Afghanistan is right back where it was when the United States first intervened. The rationale is still lacking. There was no geopolitical gain; the national interest was not served; human rights remain imperiled; and material costs outweighed any possible benefit. Will the American public grasp the reality? Or, better, the deeper reality beyond the heart-wrenching photos and videos of Afghanis by the thousands trying to leap on departing planes, desperately awaiting rescue on rooftops, densely crowding the roads, trembling in fear of the looming purges, dreading the repression of women, and bewailing the introduction of rigid Sharia law.

That deeper reality is: the Taliban won, the country has been wrecked, purges will take place, and the United States will lose credibility and probably suffer a new version of the “Vietnam trauma.”

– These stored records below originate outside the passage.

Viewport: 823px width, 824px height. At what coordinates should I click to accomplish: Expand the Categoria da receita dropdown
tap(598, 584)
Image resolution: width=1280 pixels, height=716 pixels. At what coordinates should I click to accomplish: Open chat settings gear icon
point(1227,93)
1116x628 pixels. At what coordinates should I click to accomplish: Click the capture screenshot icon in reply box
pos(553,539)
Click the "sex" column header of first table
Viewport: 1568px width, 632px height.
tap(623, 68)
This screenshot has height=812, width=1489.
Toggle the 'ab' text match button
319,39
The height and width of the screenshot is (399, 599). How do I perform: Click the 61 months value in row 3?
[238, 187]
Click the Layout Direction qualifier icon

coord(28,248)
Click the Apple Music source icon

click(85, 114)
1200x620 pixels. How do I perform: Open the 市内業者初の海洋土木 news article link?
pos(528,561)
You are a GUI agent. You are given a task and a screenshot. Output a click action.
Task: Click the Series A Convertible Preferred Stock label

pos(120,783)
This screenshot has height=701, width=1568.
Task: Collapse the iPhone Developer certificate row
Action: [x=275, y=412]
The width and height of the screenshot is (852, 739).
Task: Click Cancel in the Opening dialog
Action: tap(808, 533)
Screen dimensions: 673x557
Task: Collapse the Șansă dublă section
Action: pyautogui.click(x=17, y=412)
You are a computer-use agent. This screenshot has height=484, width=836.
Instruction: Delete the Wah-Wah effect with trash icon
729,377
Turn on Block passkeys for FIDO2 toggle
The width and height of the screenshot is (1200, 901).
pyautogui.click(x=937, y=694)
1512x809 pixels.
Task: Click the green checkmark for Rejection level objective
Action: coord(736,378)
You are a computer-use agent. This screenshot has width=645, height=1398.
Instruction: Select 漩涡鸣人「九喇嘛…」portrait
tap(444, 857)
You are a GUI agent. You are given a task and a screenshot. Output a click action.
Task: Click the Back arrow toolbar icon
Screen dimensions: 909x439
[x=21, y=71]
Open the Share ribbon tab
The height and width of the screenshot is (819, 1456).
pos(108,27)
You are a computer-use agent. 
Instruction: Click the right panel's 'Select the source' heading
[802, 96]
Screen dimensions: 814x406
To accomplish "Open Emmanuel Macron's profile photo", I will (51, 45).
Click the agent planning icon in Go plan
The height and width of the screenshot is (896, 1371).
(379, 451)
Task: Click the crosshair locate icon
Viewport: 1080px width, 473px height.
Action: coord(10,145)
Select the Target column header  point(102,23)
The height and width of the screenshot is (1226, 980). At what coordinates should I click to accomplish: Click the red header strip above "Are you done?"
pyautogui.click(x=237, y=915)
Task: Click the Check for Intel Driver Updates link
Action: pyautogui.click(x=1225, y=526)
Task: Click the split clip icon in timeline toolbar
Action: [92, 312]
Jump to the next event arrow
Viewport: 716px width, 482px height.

As he threatened, President Biden can begin bombing should the Taliban interfere with the “evacuation,” or any other stated concern, and even reinsert troops. But using military force to salvage order from chaos does not exactly offer a plausible connection between means and ends. Such a strategy would also further harm American standing in the region. It would be better to aid those friends and allies trying to get out, either by taking them in ourselves or helping other nations to do the same. It would be better to develop some version of the Berlin airlift of 1948-1949, which successfully dropped food and supplies to an imperiled populace, and offer to build hospitals and clinics for the Afghani people. It would also be better to try integrating the Taliban into the world community immediately with the help of renowned moderate Imams and the Arab League.

The United States should not pretend that its original goals in Afghanistan have been met, or can be met in the future; that an alternative to the Taliban exists; that America bears no responsibility for what transpired; or that it was some “stab in the back” by liberal doves that made victory impossible. There is already revanchist talk by Republicans about the new Afghanistan becoming the launching pad for new international jihads in some tired imitation of the old domino theory – and how it is necessary to “do something!” Perhaps. But let’s first see what the Taliban does. It’s still early. Purges, pitiless repression, enforced ignorance might all come later – or not. Movements can change – and the United States must remain open to that possibility. It’s time to turn the page and, for better or worse, begin a new chapter under the title: Taliban Redux.

Stephen Eric Bronner is Board of Governors Distinguished Professor Emeritus of Political Science at Rutgers University and Co-Director of the International Council for Diplomacy and Dialogue. His most recent book is The Sovereign (Routledge).